* [Stored items from a collection]:
================

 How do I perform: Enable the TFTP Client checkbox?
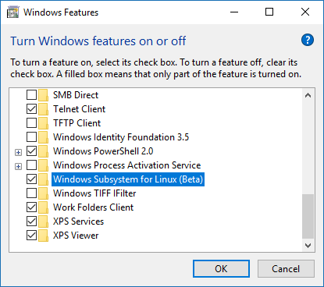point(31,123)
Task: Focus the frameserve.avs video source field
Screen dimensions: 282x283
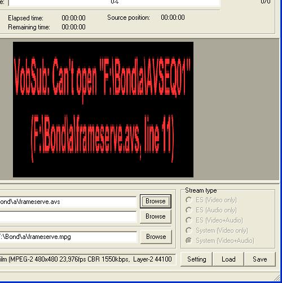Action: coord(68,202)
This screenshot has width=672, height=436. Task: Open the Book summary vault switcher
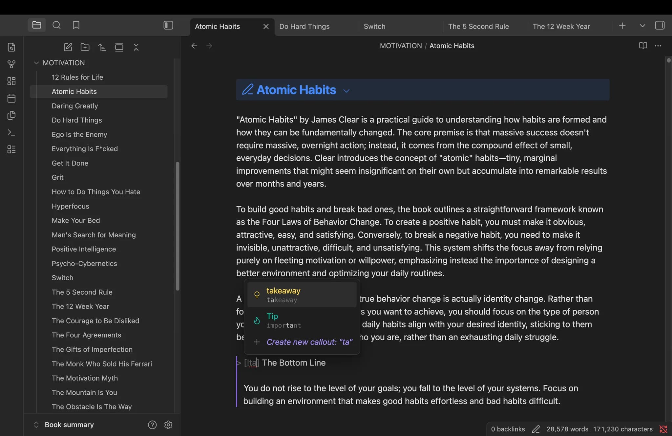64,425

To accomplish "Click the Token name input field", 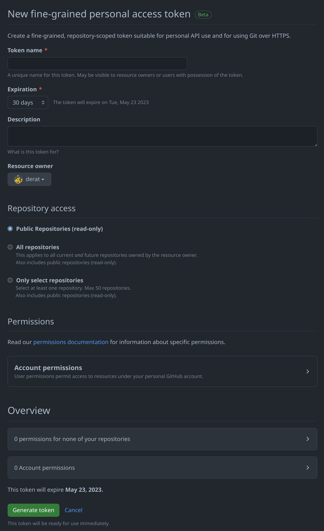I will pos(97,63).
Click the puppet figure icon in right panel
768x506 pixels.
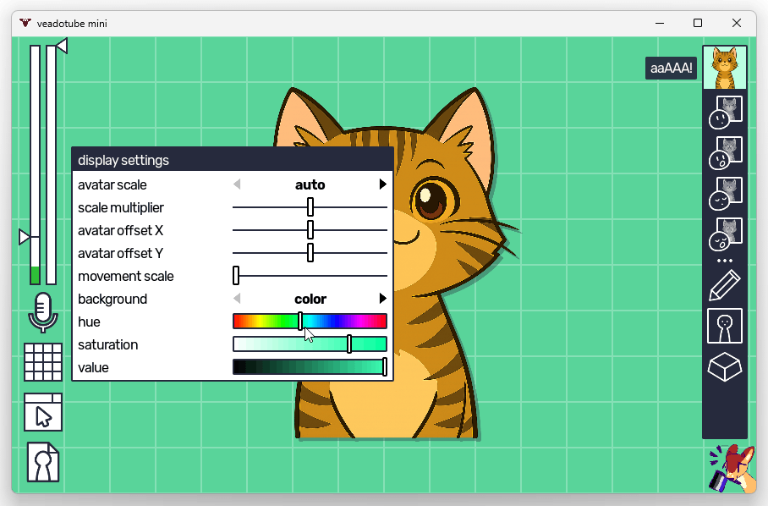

================

* [Work task]:
Starting at the line that contains "Click the puppet figure icon in right panel", reproduce exactly and only the lines through the end of the entries above, with the pictures excluded.

* [Exercise result]:
Click the puppet figure icon in right panel
768x506 pixels.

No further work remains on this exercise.